According to evolutionary theory, from what I can see, a human being (or beings) who sees reality as it really is, for instance, a Buddha, is not any better adapted than a human being who has no interest in seeing reality as it is who, instead, is successful at the process of natural selection.
Our biological history says that we are shaped not to see true reality but, instead, to have perceptions that keep us alive by natural selection which we have to take seriously—at least that is the way the game is played which we seem to want to play.
Buddhism, on the other hand, says that we have the capacity to see and realize reality as it is and, to a lesser extent, also follow the not so prime directive of natural selection given that the animative principle of our body is true reality—not what is animated (i.e., the temporal body and the world it perceives through its sensory apparatus). This principle has to be directly intuited in and through itself because as far as our animated body is concerned this is its source just like electricity is the source of an electrical appliance’s operation.

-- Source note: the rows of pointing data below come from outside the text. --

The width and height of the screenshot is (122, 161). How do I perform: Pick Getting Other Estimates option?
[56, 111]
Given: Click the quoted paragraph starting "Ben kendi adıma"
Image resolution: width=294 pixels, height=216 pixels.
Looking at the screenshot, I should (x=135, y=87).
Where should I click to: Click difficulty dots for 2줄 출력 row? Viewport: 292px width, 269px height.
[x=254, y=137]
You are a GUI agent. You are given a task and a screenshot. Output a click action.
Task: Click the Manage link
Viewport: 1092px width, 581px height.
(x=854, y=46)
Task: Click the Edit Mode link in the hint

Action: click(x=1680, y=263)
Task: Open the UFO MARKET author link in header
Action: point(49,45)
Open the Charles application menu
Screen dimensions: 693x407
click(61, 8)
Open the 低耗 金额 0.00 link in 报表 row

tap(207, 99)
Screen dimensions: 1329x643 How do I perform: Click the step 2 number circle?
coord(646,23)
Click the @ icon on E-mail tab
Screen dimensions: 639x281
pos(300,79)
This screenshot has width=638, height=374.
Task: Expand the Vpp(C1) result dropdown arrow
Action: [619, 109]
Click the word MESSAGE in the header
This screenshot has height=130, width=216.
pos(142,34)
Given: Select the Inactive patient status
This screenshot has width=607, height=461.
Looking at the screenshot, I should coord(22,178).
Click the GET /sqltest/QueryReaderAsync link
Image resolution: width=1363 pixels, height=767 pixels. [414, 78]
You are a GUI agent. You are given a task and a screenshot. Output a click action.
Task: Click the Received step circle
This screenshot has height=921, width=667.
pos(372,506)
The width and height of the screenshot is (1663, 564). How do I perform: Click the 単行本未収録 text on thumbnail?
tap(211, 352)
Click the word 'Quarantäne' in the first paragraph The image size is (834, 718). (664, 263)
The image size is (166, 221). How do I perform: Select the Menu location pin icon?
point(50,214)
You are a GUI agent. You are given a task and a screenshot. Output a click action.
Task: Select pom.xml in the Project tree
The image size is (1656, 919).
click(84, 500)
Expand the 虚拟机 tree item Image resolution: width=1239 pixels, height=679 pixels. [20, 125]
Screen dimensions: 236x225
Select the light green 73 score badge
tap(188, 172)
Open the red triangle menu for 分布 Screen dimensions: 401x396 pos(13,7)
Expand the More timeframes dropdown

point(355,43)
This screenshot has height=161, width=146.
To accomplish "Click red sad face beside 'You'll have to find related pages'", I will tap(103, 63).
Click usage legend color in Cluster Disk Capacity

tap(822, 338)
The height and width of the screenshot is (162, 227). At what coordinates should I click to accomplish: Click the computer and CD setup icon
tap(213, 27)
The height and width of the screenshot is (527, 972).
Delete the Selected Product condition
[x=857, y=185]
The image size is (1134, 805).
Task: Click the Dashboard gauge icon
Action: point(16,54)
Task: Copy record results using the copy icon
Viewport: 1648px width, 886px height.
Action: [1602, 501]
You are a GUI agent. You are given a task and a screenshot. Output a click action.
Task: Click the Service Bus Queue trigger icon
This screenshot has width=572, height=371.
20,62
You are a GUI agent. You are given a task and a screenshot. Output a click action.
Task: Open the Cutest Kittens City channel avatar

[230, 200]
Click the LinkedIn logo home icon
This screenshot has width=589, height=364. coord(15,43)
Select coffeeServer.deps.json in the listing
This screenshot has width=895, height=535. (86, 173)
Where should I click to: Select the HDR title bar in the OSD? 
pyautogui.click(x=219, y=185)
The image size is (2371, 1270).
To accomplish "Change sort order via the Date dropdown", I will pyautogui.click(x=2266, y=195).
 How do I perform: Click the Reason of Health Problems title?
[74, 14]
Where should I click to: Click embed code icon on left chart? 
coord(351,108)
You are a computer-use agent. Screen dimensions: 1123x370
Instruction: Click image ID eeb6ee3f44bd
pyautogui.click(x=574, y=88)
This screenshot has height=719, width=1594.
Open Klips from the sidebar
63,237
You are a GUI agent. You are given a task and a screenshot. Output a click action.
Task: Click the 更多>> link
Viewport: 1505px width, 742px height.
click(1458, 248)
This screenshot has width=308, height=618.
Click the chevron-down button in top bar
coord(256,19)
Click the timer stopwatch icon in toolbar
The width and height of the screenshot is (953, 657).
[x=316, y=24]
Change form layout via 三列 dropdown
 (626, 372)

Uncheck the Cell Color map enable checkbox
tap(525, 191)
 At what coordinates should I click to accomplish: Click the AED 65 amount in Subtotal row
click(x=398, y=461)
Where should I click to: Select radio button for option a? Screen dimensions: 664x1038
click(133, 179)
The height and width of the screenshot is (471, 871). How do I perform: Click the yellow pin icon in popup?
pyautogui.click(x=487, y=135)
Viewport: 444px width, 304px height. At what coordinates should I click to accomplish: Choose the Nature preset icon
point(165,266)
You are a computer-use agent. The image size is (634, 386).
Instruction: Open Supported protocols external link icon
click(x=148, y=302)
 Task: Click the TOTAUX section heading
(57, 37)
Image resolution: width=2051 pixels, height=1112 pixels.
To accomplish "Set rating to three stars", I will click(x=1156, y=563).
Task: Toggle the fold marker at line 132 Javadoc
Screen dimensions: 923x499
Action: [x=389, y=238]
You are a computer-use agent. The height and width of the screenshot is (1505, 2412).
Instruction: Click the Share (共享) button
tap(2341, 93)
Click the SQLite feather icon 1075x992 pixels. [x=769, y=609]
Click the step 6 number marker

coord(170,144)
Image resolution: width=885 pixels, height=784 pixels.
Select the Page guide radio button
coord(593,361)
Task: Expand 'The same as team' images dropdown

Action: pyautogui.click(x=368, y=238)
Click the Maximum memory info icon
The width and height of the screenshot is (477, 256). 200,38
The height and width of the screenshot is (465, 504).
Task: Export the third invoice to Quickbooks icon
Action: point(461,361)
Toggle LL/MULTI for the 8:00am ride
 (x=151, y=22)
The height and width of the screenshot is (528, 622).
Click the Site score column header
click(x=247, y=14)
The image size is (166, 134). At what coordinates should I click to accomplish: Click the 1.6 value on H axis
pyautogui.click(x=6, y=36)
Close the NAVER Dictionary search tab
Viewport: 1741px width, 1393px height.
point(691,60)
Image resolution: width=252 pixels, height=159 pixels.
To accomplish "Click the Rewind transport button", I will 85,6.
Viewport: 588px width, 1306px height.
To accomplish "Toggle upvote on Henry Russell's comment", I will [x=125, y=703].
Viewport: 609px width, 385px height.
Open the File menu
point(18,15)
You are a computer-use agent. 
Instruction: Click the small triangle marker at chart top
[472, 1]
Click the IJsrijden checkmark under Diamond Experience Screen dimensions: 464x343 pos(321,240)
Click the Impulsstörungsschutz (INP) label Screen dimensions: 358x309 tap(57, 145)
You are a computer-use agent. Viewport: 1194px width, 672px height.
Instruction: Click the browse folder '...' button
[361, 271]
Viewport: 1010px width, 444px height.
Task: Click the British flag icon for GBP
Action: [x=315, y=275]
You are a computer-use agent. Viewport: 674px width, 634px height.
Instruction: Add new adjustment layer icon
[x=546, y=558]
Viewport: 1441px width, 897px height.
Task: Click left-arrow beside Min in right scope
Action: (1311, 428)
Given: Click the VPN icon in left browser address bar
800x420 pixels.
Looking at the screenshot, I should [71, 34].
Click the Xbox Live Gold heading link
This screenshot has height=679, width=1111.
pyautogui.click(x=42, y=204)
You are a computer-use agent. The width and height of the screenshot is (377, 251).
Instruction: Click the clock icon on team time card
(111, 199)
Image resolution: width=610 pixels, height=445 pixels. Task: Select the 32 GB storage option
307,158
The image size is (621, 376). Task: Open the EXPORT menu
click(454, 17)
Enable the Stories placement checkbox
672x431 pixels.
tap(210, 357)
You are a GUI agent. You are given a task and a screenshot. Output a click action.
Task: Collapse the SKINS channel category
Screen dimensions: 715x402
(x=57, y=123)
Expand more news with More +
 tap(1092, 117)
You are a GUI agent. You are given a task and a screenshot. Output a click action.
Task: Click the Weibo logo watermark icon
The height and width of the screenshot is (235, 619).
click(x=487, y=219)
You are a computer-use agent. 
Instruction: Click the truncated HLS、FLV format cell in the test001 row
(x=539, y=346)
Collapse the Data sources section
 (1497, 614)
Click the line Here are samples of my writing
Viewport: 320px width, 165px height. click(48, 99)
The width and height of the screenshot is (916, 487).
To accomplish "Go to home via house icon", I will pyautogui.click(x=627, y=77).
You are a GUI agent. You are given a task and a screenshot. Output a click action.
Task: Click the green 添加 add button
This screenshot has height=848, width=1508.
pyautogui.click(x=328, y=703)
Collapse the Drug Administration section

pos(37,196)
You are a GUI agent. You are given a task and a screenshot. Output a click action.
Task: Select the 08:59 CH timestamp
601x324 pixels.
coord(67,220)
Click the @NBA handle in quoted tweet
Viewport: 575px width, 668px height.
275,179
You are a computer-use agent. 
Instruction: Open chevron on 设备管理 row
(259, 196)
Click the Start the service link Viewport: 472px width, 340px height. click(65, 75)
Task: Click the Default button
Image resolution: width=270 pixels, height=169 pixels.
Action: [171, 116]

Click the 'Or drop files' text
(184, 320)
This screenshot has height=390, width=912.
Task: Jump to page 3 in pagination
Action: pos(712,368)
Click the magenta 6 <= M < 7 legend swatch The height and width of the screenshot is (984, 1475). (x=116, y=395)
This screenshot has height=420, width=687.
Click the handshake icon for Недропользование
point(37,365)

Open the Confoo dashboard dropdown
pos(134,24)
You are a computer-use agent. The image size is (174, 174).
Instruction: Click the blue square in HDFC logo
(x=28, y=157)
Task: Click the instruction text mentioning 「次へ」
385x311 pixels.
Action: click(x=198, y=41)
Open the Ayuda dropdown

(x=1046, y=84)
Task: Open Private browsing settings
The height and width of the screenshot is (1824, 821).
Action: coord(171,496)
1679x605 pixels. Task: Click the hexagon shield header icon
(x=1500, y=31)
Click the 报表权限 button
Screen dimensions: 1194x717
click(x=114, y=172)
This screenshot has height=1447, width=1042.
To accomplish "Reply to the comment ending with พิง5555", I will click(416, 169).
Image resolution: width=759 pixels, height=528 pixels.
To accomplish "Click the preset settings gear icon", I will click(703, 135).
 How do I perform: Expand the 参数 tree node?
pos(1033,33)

In this regard we are fundamentally spiritual agents, but agents who are always unconsciously willing our self into an illusory body which, according to the Buddha, is empty in the sense of being for us only a relatively useful illusion, having no real inherent nature.
In spite of this assessment by the Buddha, rather than put more time into realizing reality as it is, we seem to insist on clinging to this corporeal construct and its world so that, as a consequence, we are always reborn many times into various kinds of illusory bodies according to our will and disposition. We are not open to any other view. Unfortunately, this is the life of an ‘ordinary person’ who only follows the way of the sensory mind. If we followed, instead, the Buddha's path we would save our self the trouble of being reborn.